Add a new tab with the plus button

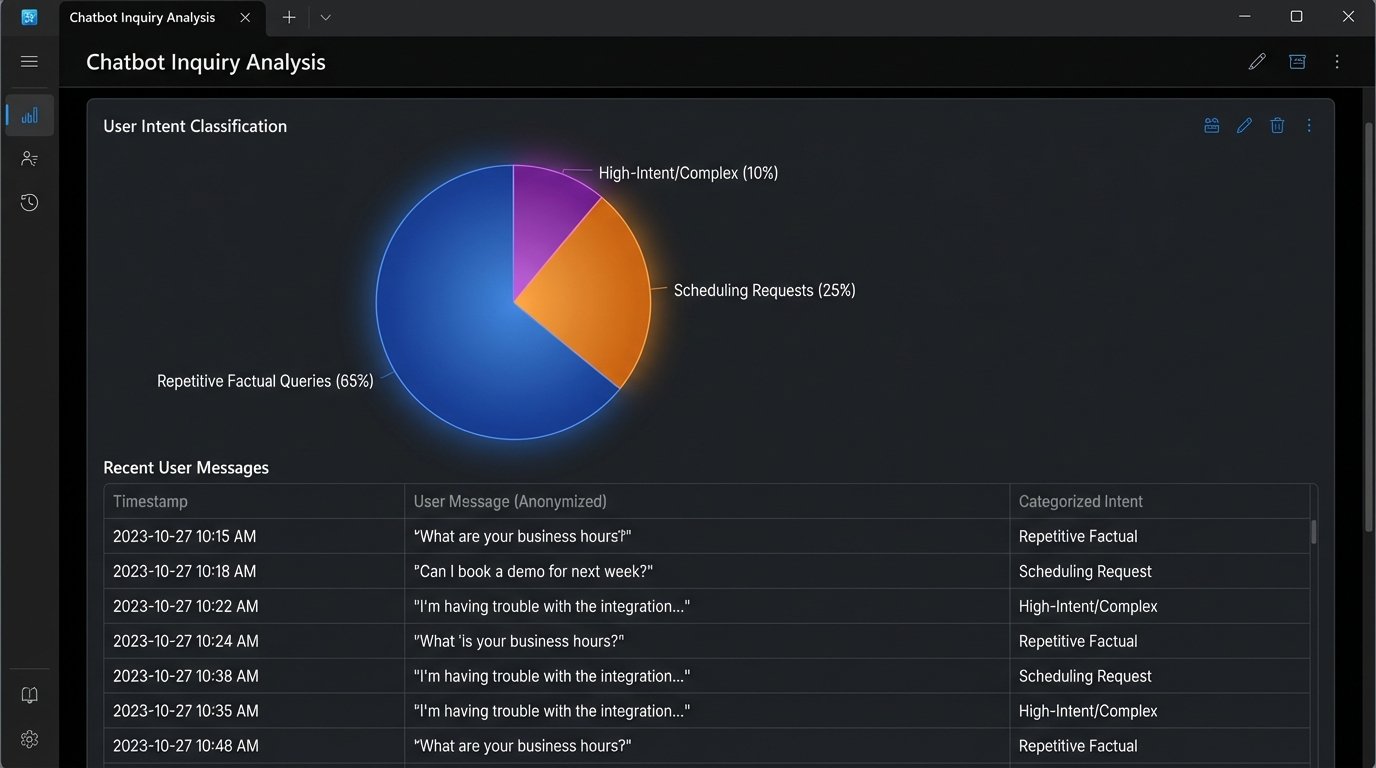click(289, 17)
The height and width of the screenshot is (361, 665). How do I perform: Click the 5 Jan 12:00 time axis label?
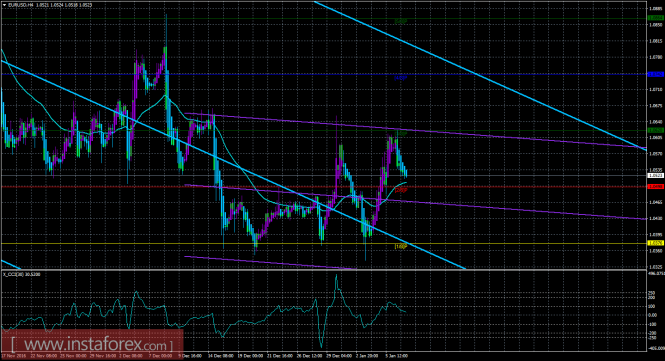(396, 356)
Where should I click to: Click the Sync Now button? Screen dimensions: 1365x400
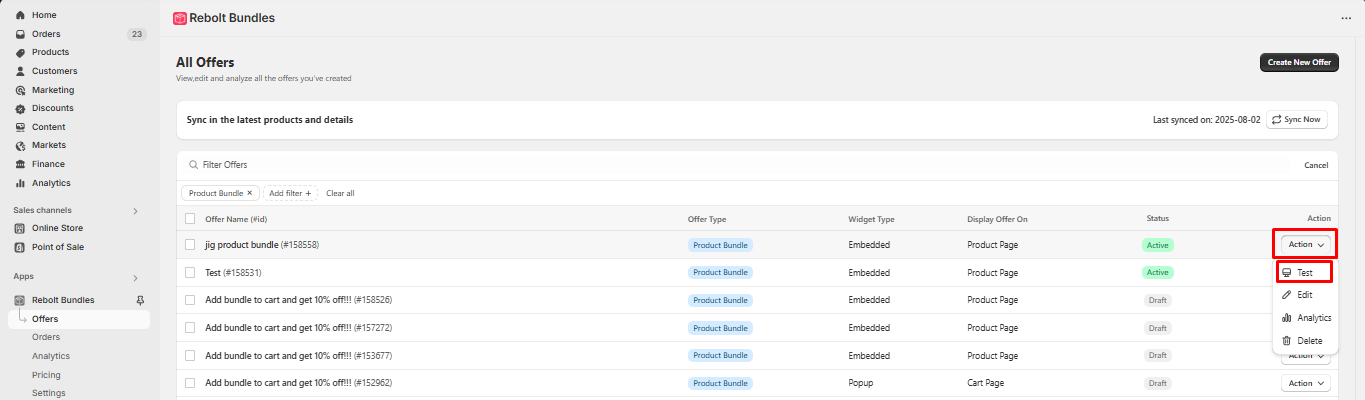click(1296, 120)
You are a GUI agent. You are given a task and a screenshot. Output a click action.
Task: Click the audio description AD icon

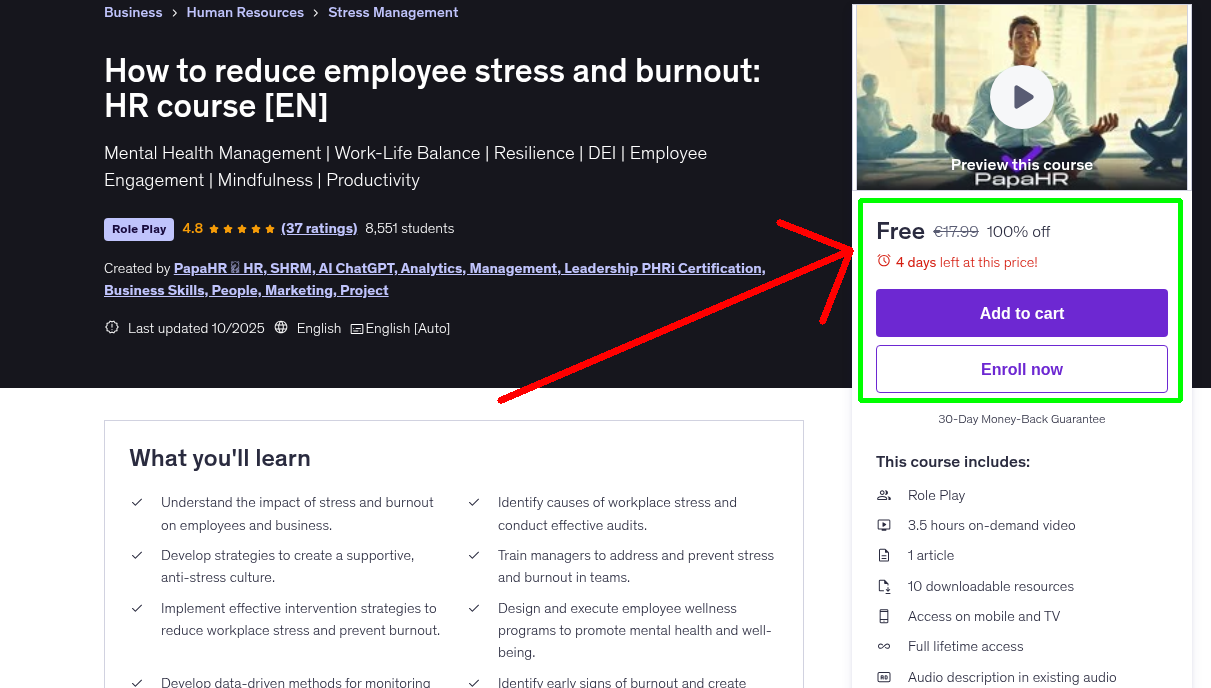[x=884, y=677]
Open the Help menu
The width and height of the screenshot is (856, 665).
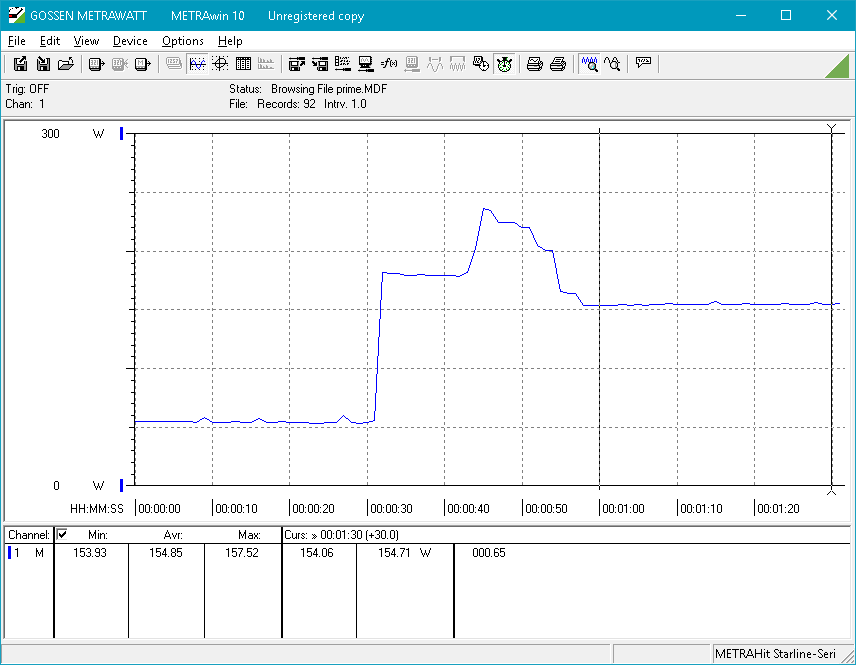coord(230,41)
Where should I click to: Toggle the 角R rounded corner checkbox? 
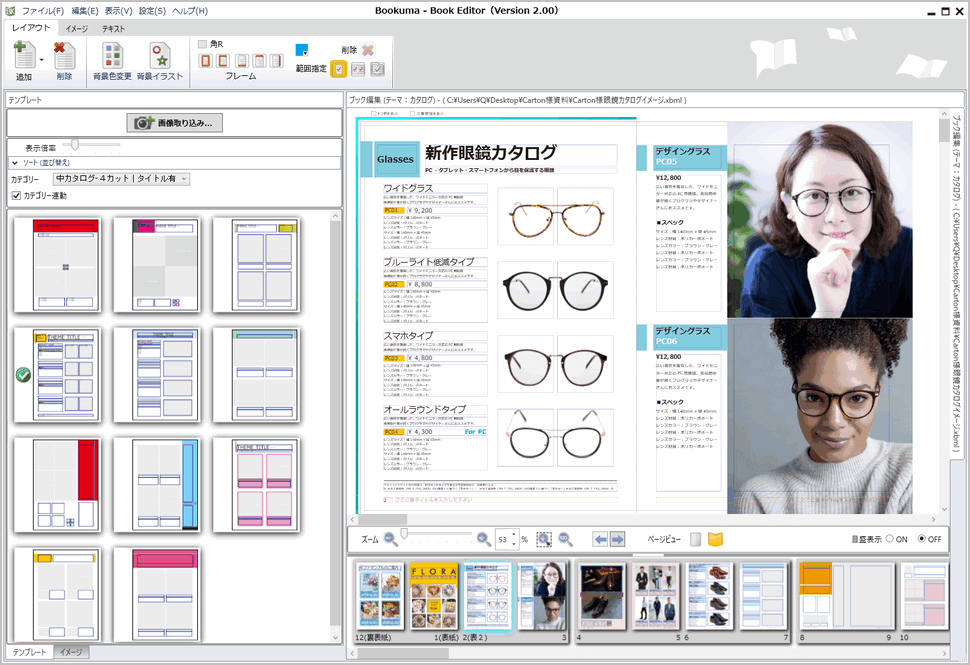tap(203, 44)
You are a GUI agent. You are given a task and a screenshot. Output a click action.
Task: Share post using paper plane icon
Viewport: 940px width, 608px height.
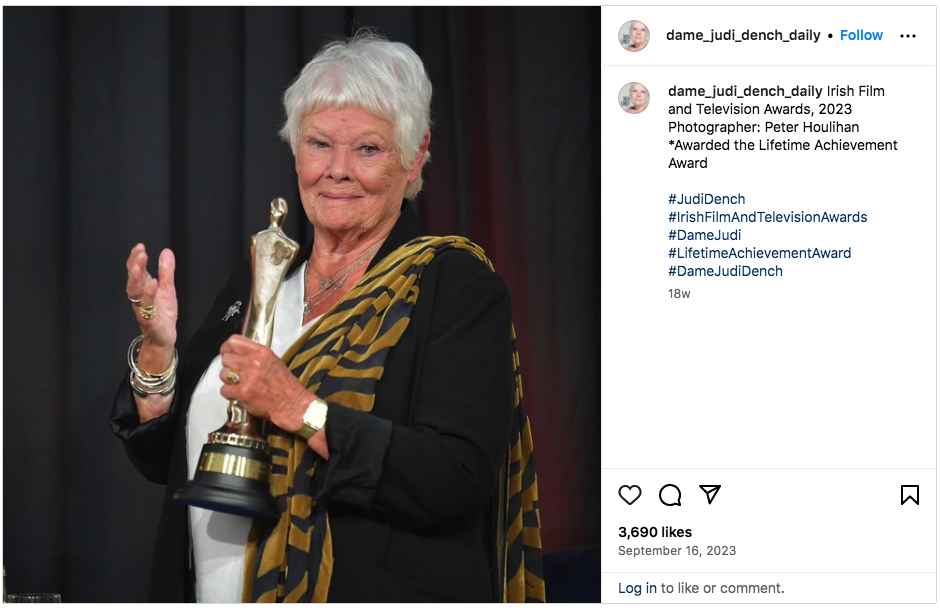coord(710,494)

☆ ☆ ☆

• [EXERCISE OBJECTIVE]:
Beginning with the line containing "Where should I click to: Toggle" and ending with the last line of the data above, repeat each line exactly. Include no pictures and no other lines.

• [ANSWER BELOW]:
Where should I click to: Toggle the 角R rounded corner checkbox? 
tap(203, 44)
You are a GUI agent. You are given a task and a screenshot. Output a click action.
Task: Share post using paper plane icon
Viewport: 940px width, 608px height.
coord(710,494)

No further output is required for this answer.